Phones have a series of articulatory attributes: places and manners of articulation, tongue shape, etc.; which cause voice resonance and distortion. All of those variables are continuous, and a continuous change in one of these parameters produces a continuous change in the produced phone. There's a spectrum of sounds between [a] and [i], for example.
Different languages make different distinctions between sounds, and some attributes are more important than others. For example, the distinction between voiced stops and voiced fricatives is significant in English but not in Spanish; similarly, the distinction between plain and aspirated among voiceless stops is significant in Hindi but not in English. So yes, it's a subjective distinction.
Also, not every English speaker pronounces yes and no the same way. There's a general pattern that makes a yes or no word recognizable, and a system could be trained to recognize these distinctions.

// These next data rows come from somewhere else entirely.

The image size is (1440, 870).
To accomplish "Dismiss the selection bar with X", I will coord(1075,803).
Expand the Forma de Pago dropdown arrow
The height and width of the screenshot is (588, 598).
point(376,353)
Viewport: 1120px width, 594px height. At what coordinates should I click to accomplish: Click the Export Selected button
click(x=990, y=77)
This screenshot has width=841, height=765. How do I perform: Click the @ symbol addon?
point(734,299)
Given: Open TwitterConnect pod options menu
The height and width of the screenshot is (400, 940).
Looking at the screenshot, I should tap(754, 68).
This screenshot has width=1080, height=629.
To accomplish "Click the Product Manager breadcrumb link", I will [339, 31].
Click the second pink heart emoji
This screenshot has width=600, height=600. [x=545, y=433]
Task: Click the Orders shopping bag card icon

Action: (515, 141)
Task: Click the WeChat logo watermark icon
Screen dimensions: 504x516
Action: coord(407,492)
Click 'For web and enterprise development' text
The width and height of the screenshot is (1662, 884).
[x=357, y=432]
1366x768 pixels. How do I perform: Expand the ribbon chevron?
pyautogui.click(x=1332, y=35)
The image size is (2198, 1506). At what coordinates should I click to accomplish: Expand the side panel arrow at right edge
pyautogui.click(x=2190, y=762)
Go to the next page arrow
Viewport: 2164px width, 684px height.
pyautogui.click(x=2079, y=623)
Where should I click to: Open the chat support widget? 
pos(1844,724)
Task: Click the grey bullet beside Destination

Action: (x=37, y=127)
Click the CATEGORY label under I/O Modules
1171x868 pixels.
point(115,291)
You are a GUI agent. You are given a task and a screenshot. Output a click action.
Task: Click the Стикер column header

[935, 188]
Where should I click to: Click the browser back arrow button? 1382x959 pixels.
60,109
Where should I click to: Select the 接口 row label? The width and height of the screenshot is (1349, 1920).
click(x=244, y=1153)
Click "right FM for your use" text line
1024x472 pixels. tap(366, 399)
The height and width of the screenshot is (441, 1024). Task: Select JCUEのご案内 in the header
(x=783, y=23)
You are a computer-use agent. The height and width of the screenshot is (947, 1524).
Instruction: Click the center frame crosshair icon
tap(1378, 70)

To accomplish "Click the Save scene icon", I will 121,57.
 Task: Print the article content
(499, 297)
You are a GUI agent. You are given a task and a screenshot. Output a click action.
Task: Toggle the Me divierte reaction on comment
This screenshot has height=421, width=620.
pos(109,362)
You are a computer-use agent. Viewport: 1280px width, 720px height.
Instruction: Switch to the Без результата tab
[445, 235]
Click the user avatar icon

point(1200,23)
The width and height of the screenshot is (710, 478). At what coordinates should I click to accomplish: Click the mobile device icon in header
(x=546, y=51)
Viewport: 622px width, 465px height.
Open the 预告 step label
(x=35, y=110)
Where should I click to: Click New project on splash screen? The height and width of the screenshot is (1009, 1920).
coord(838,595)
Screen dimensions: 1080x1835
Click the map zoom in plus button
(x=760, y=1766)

On its most basic form, you only need to be able to recognize "yes" and "no" from everything else, including ambient noise and other words. In fact, this might be a much easier problem to solve than a general speech recognition system, since you don't need to tell "no" from "know" (a context-dependent distinction) or lone "yes" from "YESterday".
You still need to be able to recognize the "yes" and "no" said speakers other than yourself, and that will require training your system with a decent amount of speech recordings.